[Start of section]

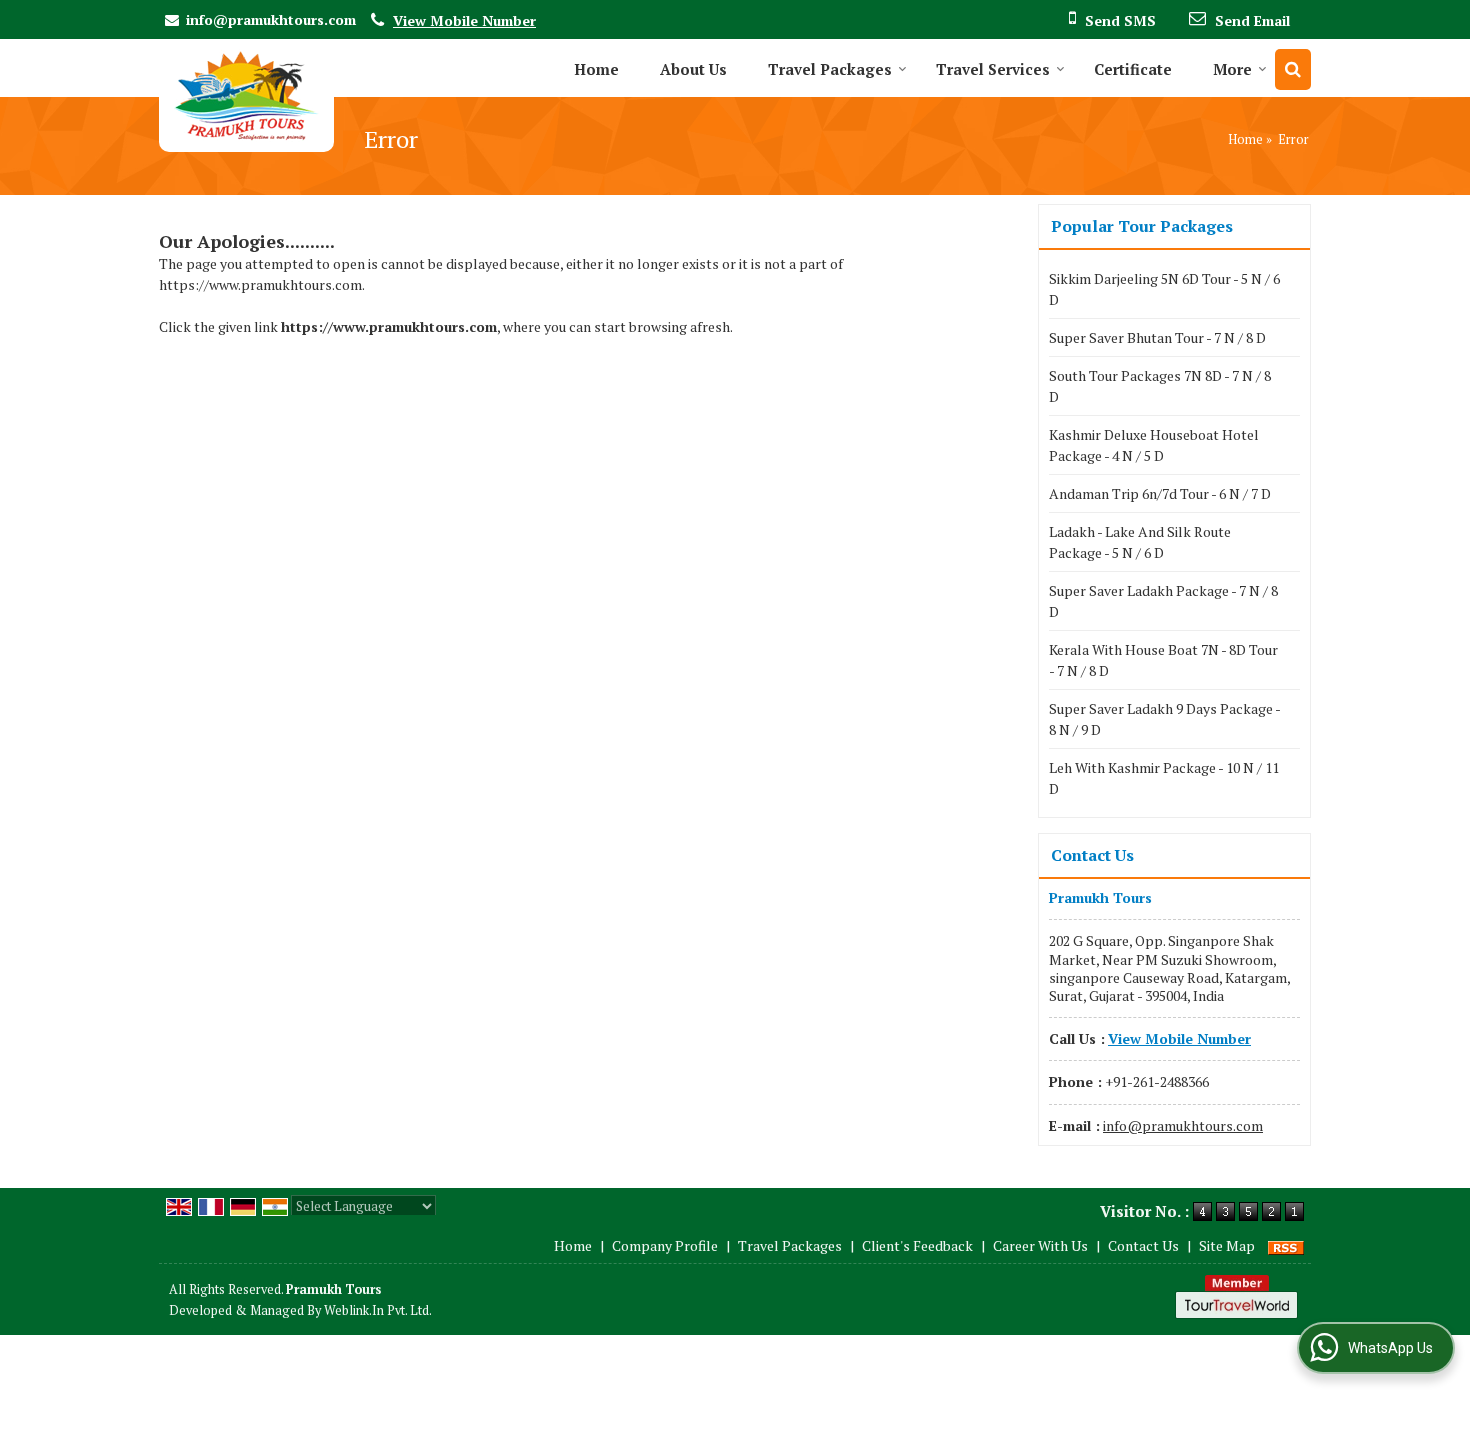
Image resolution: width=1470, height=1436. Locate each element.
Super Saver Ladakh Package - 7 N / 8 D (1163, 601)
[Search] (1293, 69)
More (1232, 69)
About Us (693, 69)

[End of section]
[Start of section]

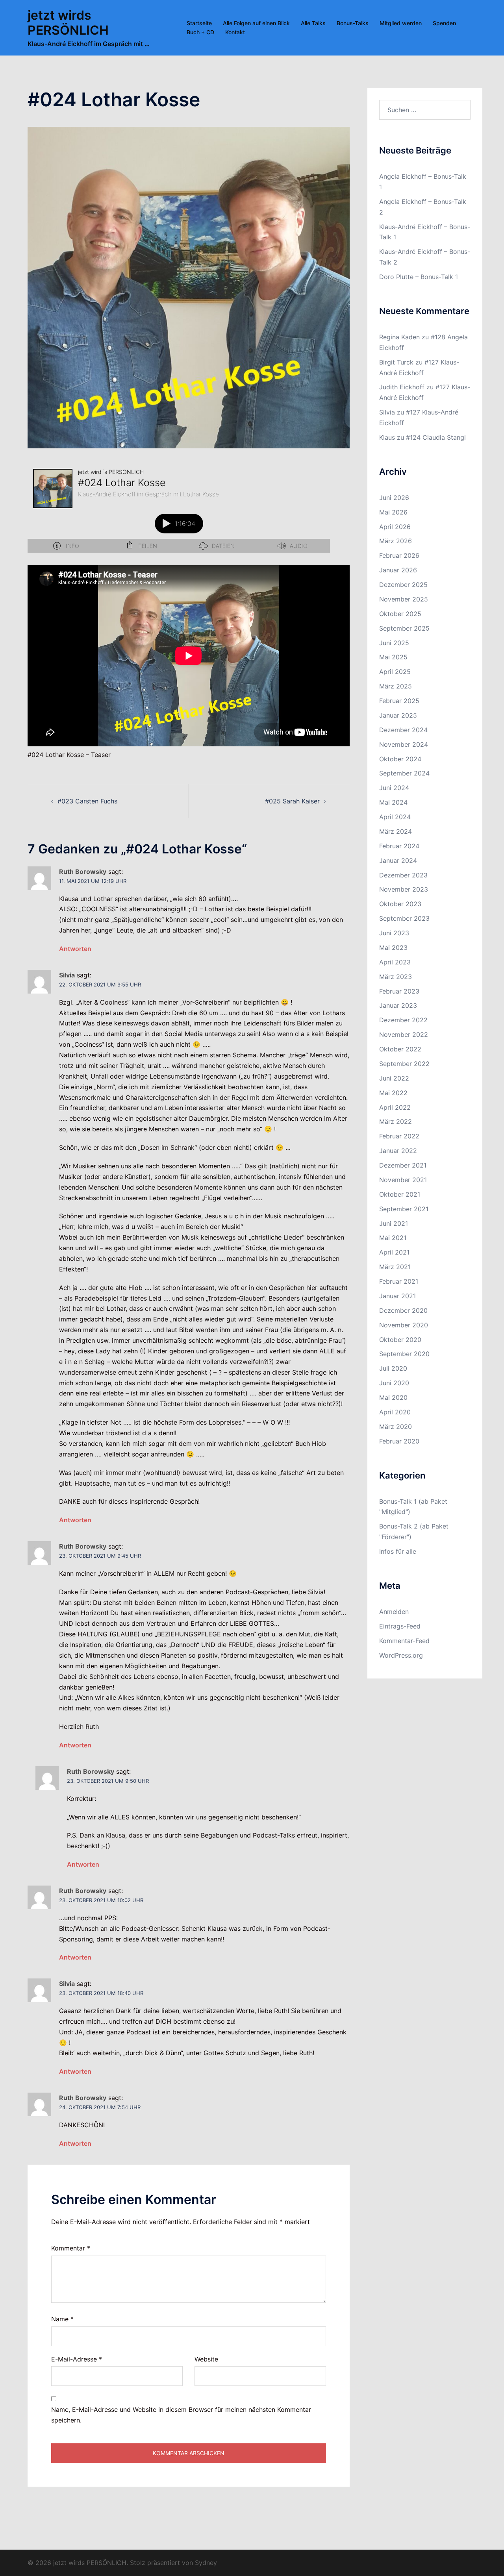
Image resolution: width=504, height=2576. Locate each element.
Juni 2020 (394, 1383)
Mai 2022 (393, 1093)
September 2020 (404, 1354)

[End of section]
[Start of section]

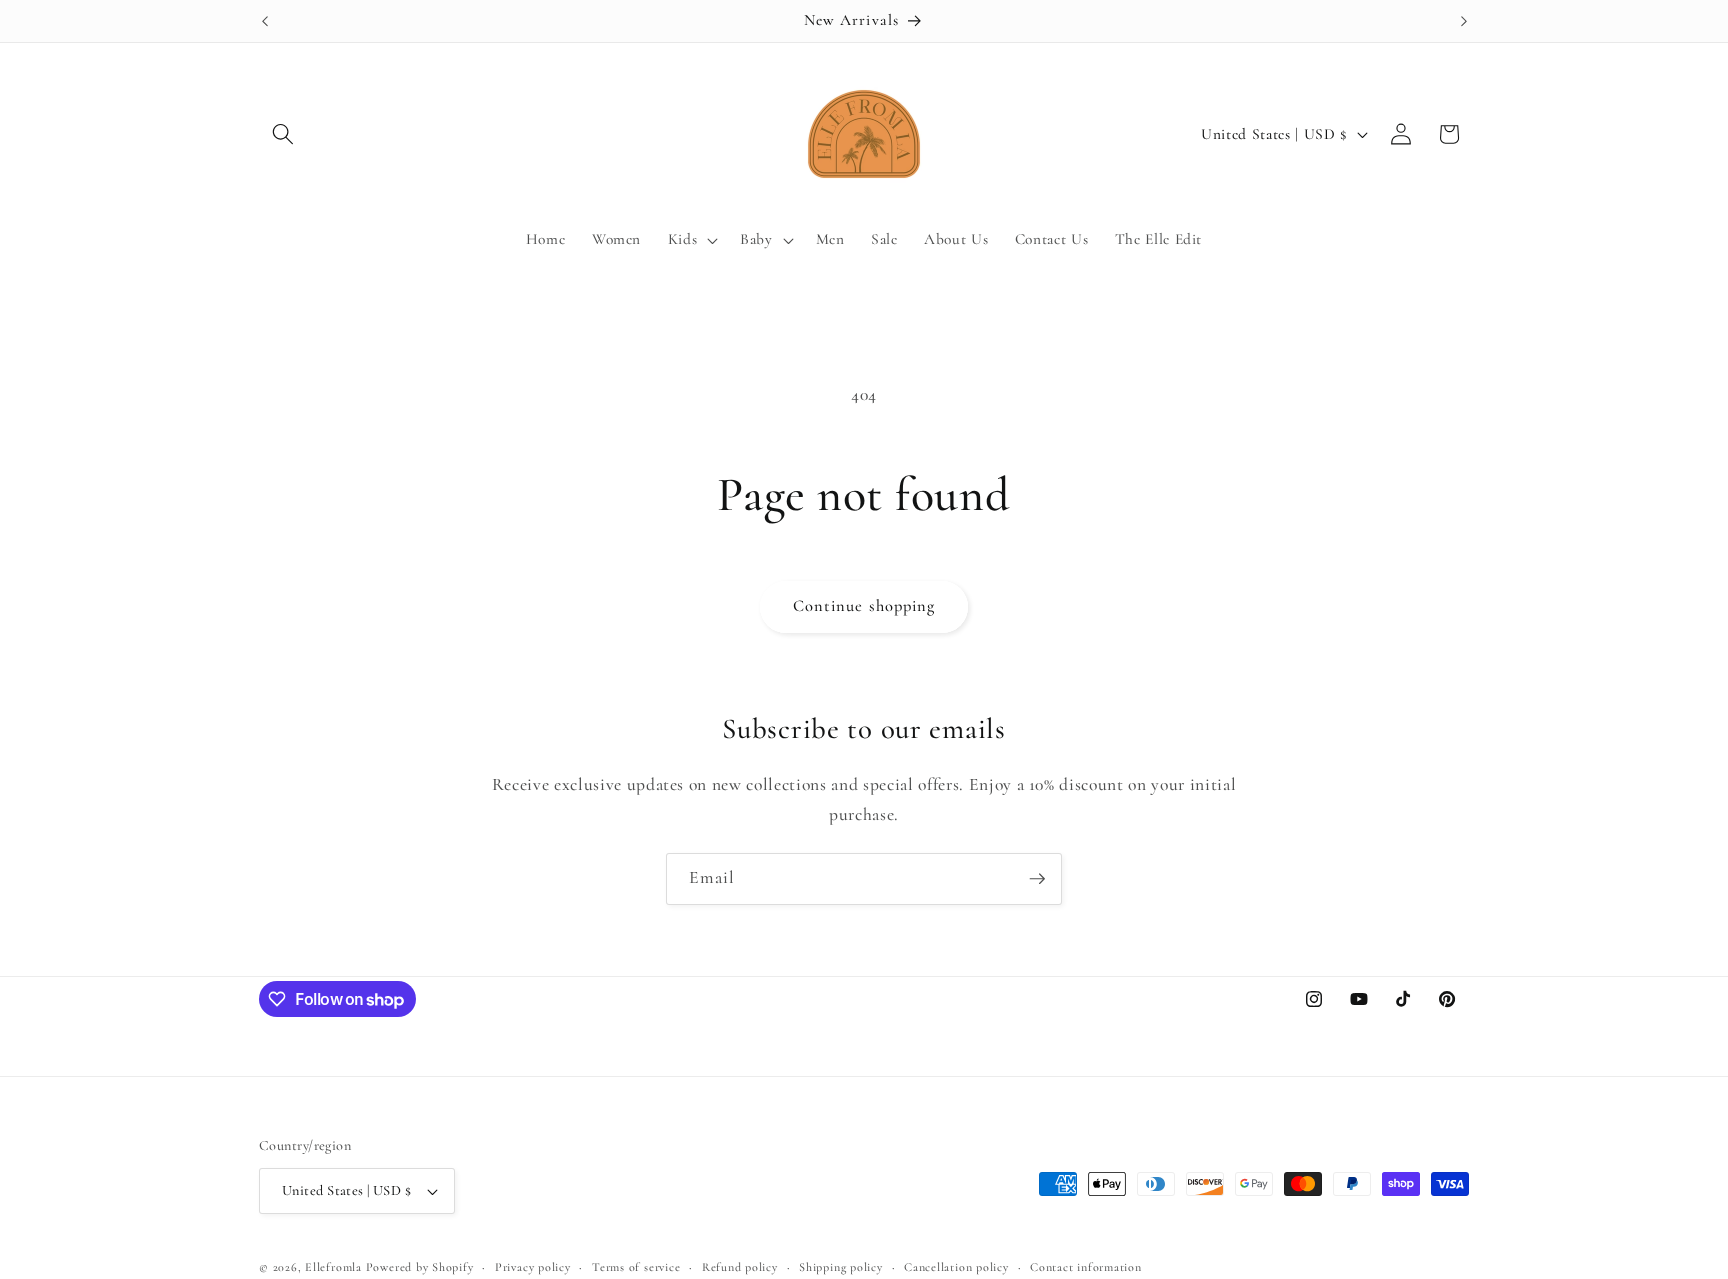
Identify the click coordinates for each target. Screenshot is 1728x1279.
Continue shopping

[End of section]

Word for word, restate the lines of the listing above starting at the line with "Super Saver Ladakh" and ending at the line with "About Us (693, 69)", and nothing outside them.

SOLUTION BELOW:
Super Saver Ladakh Package - 7 N / 8 D (1163, 601)
[Search] (1293, 69)
More (1232, 69)
About Us (693, 69)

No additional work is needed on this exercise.